Chabahar Fate Hangs In Balance As US Reviews Iran Nuclear Deal

by Elizabeth Roche - Oct 17, 2017 01:01 PM +05:30 IST
 Chabahar Fate Hangs In Balance
As US Reviews Iran Nuclear DealChabahar port
  • India seems to be closely monitoring US President Donald Trump’s stand on the Iran nuclear deal even as it aims to start Chabahar Port operations by the end of 2018.

With US President Donald Trump choosing not to certify that Tehran was complying with the terms of the 2015 nuclear deal, the fate of Iran’s Chabahar Port that India has been keen to develop, seems to be in the balance.

The Chabahar project first found mention in an India-Iran joint statement issued in 2003. Fourteen years later, the venture is far from fruition – thanks mainly to India being caught up in US-Iran tensions.

The Iran nuclear deal – clinched in Vienna in July 2015 – commits Tehran to providing the International Atomic Energy Agency (IAEA) with greater access and information on its nuclear programme. As a presidential candidate, Trump had criticised the Iran nuclear deal. Addressing the UN General Assembly session last month, Trump described the pact as one of the “worst and most one-sided transactions the US has ever entered into”.

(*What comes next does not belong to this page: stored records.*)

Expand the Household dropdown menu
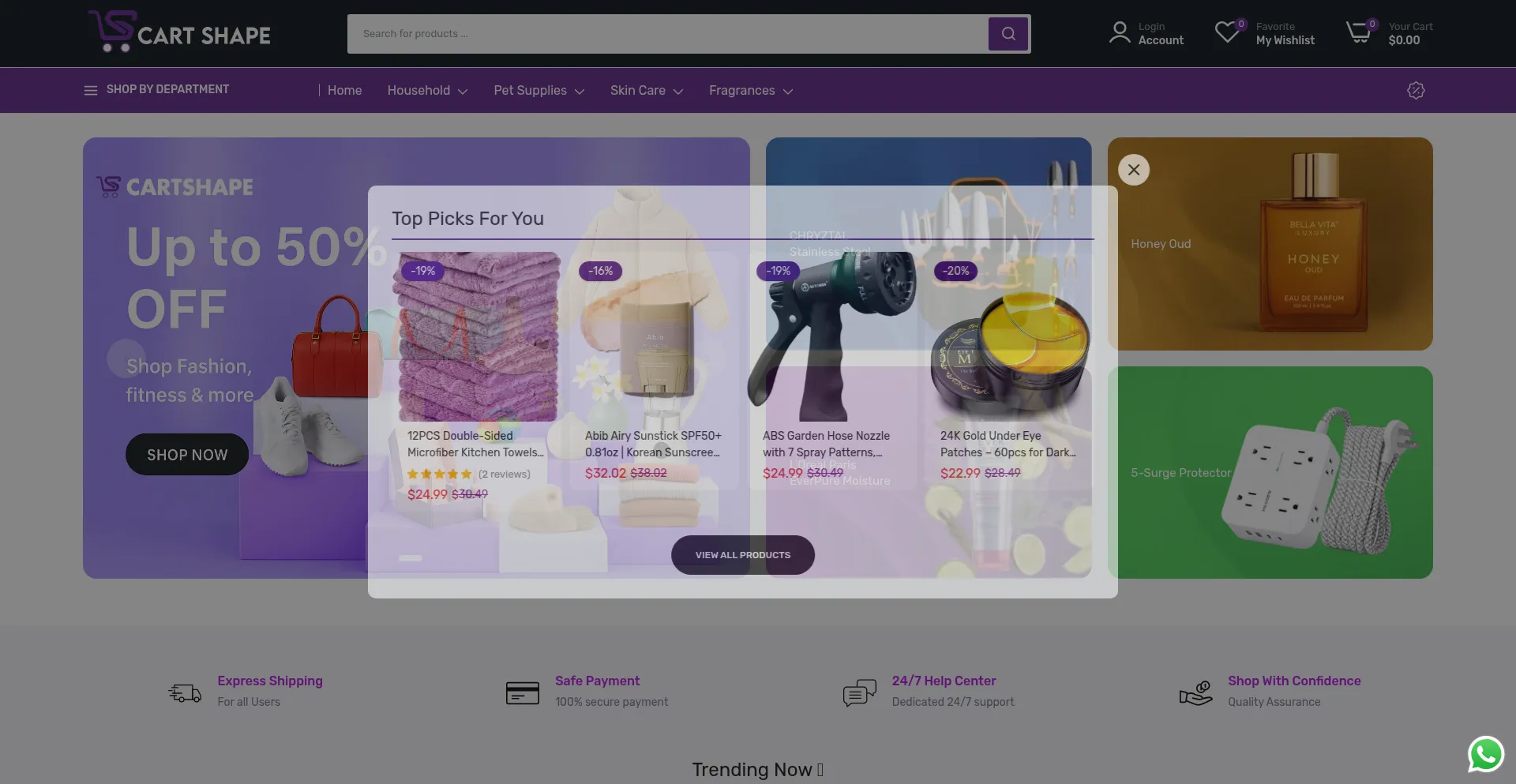Image resolution: width=1516 pixels, height=784 pixels. (427, 91)
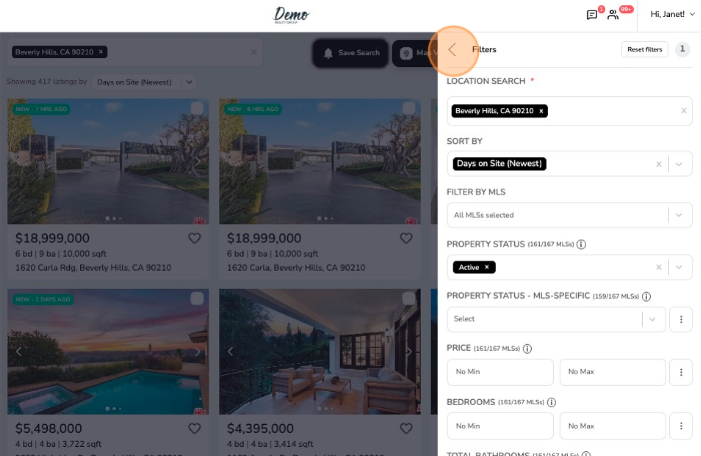Click the Save Search button
701x456 pixels.
[350, 53]
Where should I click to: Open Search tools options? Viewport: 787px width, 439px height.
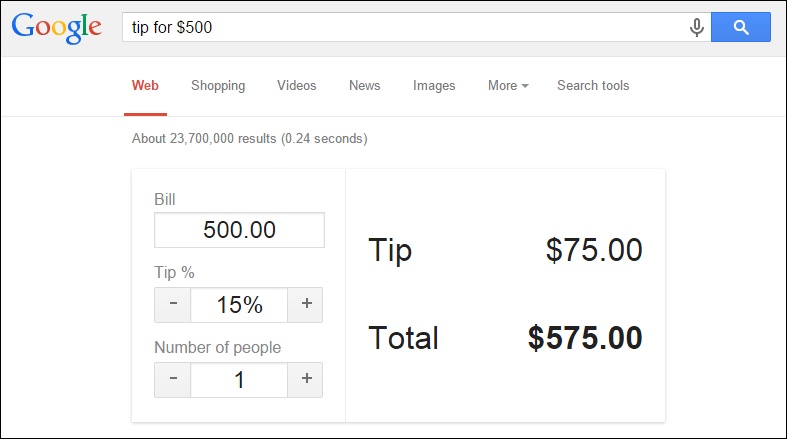[593, 85]
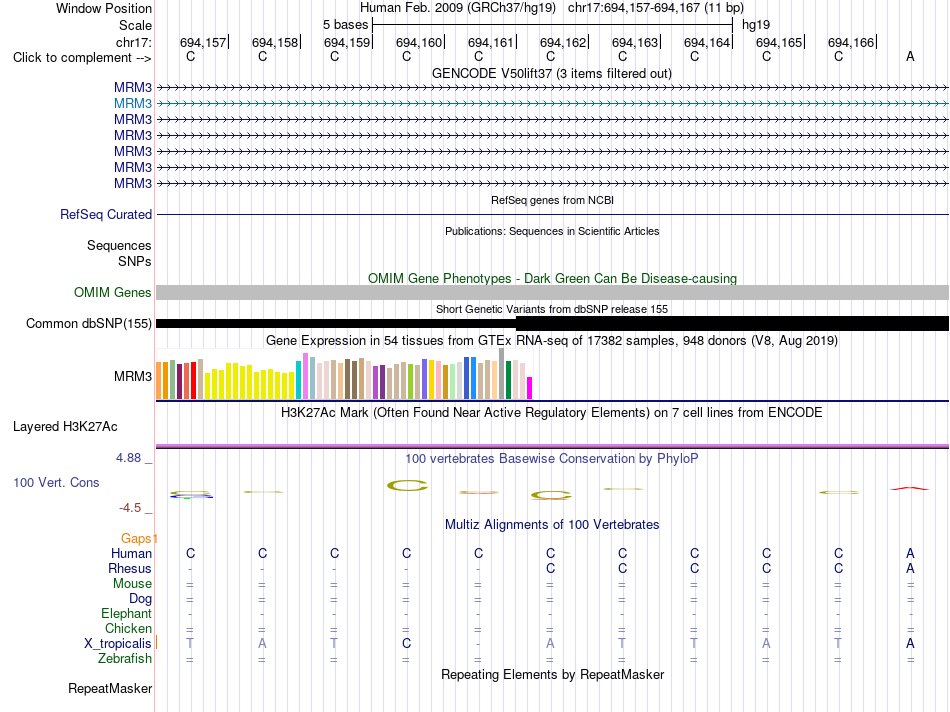The image size is (950, 712).
Task: Click the large C conservation logo glyph
Action: point(407,485)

And on Friday, the US President accused Iran of “not living up to the spirit” of the nuclear pact and said his goal is to ensure Tehran never obtains a nuclear weapon, in effect throwing the fate of the deal to Congress.

While Trump did not pull the US out of the pact, he gave the US Congress 60 days to decide whether to reimpose economic sanctions on Tehran that were lifted under the pact.

On its part, New Delhi seemed to be monitoring the developments with a wary eye given that the US Congress has been seen as more hawkish on the Iran nuclear deal than the administration in the past.

“At the moment, I don’t think there is any impact (on Chabahar) before Congress acts,” said former foreign secretary Kanwal Sibal. “In the past, there have been embargos of over $20 million investment in Iran,” he said, but added that this time with the European Union, China, Russia and other major countries opposing the US de-certification, “it should give India cover to continue with Chabahar.”

A shipping ministry official who didn’t wish to be identified agreed with Sibal. “The project was conceived and went on when the sanctions were in place. So we don’t expect any US decision to impact the project.” However, he added that ball is in the US Congress’s court and it’s premature to judge the outcome.

It was only in last May that India and Iran signed a pact to develop the Chabahar Port on the Gulf of Oman. The two countries also signed a trilateral connectivity pact to open an alternative route for landlocked Afghanistan, to access markets like India.

According to the preliminary pact signed between India and Iran on Chabahar, New Delhi is to equip and operate two berths in Chabahar Port Phase-I with capital investment of $85.21 million and annual revenue expenditure of $22.95 million on a 10-year lease. The Iranian side had requested for the provision of a credit of $150 million in accordance with the pact.

The port is seen as key as India looks to bypass Pakistan and move goods to and from Afghanistan via road and sea, given Islamabad’s reluctance to allow overland transit between Afghanistan and India through its territory. The Chabahar Port is also less than 100km from Pakistan’s Chinese-constructed port of Gwadar, part of a project to open up an energy and trade corridor from the Gulf to western China.

Last month, shipping minister Nitin Gadkari said India was “hopeful of starting operations at Chabahar Port by the end of 2018,” describing it as a “win-win situation for India, Iran and Afghanistan as trade and business through this route could reach to even Russia and Europe.”

Finance Minister Arun Jaitley, who was in Washington last week for meetings with the International Monetary Fund and the World Bank, separately underlined the strategic nature of the port, stating that Chabahar would not only “service Iran, but is also going to service Afghanistan.”

Though India has in the past insisted that it would adhere to UN sanctions imposed on any country, New Delhi was forced to trim the amount of oil it sourced from Iran thanks to US sanctions targeting financial institutions dealing with Iran.

This time too, the US could bring bilateral pressure to bear on India to be seen as aligning with its position, Sibal said.